Prompt
Rewrite everything from the line containing "Select the ellipse shape drawing tool" down to the line containing "The width and height of the screenshot is (1384, 621).", putting "symbol" wherever "icon" appears and leaving all else unchanged.

[Lines of data]
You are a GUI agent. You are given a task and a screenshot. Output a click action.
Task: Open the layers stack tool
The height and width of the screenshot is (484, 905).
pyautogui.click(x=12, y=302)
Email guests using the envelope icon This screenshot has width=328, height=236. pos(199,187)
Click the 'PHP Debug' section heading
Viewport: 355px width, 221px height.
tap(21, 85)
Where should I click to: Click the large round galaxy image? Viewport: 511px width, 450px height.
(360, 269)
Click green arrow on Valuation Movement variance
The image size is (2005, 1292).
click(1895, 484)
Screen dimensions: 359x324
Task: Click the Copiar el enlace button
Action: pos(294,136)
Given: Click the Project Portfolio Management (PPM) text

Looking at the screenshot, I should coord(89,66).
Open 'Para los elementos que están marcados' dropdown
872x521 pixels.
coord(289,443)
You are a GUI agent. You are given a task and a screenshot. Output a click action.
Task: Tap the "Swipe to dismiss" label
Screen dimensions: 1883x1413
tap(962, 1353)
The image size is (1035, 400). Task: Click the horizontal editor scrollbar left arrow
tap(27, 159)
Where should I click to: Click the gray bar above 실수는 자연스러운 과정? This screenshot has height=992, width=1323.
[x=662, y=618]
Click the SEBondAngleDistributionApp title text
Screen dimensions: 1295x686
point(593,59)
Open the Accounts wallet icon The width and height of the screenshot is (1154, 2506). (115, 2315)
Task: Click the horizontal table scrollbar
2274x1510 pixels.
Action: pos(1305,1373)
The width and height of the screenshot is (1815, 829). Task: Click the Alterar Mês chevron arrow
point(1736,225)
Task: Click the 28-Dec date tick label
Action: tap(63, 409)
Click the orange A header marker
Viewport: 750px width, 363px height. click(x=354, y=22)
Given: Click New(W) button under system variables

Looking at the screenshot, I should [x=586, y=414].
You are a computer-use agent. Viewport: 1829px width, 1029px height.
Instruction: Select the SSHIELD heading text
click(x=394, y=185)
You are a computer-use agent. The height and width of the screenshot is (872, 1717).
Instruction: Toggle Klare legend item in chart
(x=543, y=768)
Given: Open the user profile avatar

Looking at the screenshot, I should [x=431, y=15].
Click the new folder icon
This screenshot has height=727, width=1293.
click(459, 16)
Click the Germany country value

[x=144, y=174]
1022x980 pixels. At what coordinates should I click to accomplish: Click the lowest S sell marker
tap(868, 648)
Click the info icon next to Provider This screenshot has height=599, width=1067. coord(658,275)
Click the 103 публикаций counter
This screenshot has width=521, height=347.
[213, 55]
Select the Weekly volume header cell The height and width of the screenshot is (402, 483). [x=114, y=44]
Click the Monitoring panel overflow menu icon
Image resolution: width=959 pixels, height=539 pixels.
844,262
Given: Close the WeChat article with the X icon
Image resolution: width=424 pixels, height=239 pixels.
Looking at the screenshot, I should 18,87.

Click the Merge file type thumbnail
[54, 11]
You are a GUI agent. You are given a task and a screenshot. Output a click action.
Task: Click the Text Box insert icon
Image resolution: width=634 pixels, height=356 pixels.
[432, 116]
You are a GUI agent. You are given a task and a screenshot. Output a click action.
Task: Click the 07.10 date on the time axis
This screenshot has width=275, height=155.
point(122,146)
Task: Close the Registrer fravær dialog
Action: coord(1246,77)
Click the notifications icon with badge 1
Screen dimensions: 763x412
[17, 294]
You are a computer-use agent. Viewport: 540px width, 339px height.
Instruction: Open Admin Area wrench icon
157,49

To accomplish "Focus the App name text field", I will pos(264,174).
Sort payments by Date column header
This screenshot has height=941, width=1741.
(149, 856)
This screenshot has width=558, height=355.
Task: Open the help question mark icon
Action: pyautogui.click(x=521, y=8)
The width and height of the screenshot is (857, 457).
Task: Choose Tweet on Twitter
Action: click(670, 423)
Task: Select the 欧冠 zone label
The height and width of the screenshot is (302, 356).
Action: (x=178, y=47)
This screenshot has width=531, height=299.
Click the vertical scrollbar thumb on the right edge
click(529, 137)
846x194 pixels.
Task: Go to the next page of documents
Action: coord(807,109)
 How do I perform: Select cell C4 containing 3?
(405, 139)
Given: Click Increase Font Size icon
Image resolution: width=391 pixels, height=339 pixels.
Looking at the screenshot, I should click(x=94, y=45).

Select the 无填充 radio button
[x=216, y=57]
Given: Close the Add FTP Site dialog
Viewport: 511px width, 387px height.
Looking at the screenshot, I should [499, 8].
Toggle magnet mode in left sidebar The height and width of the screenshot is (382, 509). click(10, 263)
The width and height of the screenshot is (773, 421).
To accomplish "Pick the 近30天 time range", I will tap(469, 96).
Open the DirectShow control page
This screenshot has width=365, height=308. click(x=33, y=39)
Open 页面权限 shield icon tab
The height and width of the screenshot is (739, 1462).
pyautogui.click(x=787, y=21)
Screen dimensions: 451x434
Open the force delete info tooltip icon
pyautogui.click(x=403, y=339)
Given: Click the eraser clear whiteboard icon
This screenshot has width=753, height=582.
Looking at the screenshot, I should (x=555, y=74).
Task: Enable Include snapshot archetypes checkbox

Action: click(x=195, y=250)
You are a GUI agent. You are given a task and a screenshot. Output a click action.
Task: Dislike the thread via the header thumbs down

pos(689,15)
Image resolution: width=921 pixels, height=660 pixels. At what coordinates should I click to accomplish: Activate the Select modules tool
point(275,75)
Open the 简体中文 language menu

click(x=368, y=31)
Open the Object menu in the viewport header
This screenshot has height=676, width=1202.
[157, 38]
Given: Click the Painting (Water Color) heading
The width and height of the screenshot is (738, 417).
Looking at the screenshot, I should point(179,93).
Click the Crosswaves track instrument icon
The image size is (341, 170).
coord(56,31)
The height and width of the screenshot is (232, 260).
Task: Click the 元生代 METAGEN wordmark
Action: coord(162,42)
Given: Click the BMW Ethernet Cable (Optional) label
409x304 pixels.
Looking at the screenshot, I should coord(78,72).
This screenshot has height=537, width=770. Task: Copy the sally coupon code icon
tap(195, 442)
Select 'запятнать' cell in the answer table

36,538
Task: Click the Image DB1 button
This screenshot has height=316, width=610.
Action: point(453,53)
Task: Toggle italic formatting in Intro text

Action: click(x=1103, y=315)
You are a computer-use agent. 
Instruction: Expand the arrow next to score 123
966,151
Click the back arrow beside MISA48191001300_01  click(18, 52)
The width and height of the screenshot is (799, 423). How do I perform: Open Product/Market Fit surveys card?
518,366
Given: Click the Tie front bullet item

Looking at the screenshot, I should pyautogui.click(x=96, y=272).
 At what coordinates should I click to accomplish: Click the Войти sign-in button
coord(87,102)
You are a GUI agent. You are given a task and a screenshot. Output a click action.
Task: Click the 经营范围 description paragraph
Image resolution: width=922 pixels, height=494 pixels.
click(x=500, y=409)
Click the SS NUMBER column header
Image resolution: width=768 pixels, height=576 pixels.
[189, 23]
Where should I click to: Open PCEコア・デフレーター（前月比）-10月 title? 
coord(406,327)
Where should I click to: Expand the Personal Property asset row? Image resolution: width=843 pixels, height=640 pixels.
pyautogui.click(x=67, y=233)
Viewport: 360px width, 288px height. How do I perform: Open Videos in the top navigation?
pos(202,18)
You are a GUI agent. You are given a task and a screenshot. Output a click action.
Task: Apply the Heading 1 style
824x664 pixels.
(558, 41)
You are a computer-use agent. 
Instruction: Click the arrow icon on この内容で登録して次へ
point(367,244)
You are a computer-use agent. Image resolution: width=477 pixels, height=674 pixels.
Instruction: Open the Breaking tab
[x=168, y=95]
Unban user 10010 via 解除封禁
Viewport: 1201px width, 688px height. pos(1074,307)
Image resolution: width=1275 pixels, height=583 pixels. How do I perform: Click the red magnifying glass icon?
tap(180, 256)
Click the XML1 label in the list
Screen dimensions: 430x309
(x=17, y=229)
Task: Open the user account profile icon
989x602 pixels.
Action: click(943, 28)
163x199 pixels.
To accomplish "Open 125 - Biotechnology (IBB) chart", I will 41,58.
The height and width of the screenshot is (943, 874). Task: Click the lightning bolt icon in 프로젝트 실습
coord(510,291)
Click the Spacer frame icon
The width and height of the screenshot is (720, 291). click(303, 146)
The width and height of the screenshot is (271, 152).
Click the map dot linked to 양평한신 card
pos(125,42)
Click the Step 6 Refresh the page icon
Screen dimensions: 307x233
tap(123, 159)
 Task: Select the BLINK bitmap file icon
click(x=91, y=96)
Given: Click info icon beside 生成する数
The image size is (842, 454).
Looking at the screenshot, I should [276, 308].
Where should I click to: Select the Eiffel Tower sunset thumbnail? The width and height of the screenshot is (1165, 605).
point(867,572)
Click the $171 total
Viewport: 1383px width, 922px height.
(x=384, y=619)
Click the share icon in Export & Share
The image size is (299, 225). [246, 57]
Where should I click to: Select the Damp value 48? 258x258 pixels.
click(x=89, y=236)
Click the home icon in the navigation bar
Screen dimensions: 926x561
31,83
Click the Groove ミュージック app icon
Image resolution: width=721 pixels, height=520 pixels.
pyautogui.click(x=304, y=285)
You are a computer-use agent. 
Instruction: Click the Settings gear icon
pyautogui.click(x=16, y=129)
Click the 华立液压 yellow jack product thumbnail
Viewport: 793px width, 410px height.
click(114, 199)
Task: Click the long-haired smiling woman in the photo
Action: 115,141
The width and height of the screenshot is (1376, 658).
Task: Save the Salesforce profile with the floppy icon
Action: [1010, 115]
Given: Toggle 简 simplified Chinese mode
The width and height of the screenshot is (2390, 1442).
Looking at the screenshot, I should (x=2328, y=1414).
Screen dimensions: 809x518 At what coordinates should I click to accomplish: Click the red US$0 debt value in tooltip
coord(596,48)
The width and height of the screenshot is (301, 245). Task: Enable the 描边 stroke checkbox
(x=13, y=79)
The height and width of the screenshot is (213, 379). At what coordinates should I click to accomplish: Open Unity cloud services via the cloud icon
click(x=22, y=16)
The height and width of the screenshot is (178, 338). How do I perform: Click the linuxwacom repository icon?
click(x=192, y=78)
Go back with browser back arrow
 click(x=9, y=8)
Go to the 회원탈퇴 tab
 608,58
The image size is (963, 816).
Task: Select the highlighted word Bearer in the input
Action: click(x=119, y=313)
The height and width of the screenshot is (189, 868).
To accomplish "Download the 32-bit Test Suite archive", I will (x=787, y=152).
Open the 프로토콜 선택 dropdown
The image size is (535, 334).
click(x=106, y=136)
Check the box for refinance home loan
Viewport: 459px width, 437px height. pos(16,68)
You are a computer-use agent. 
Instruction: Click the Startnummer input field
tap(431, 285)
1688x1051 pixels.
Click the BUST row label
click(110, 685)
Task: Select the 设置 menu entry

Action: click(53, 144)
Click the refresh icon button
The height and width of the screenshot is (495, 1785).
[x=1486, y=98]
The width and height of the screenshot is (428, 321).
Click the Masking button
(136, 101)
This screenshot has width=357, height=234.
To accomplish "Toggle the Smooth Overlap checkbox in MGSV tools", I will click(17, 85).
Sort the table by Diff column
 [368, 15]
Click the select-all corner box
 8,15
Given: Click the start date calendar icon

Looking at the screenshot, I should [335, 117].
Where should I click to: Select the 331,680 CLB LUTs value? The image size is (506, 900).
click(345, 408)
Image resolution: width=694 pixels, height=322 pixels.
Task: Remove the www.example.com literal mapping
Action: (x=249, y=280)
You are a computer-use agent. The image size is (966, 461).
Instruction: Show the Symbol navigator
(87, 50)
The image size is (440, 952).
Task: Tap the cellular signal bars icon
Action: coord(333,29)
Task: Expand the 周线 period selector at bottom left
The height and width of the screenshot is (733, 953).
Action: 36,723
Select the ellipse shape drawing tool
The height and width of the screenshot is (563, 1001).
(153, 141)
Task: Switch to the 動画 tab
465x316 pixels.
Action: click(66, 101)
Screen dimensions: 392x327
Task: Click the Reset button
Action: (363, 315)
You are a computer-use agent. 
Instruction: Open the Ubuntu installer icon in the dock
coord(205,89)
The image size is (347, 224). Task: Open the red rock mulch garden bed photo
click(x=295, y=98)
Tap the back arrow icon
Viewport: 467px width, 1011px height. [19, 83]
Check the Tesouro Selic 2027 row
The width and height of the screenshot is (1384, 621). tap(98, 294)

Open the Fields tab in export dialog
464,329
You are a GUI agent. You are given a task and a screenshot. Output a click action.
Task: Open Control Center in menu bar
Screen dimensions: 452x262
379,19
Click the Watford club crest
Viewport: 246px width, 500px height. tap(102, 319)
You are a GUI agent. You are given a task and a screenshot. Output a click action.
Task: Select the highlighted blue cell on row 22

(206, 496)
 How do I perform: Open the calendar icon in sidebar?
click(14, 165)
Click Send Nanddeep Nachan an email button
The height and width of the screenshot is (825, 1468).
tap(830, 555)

Solved exercise
Select the ellipse shape drawing tool
The height and width of the screenshot is (563, 1001).
(153, 141)
Task: Switch to the 動画 tab
465x316 pixels.
Action: click(66, 101)
Screen dimensions: 392x327
Task: Click the Reset button
Action: (363, 315)
You are a computer-use agent. 
Instruction: Open the Ubuntu installer symbol in the dock
coord(205,89)
The image size is (347, 224). Task: Open the red rock mulch garden bed photo
click(x=295, y=98)
Tap the back arrow symbol
Viewport: 467px width, 1011px height. [19, 83]
Check the Tesouro Selic 2027 row
The width and height of the screenshot is (1384, 621). tap(98, 294)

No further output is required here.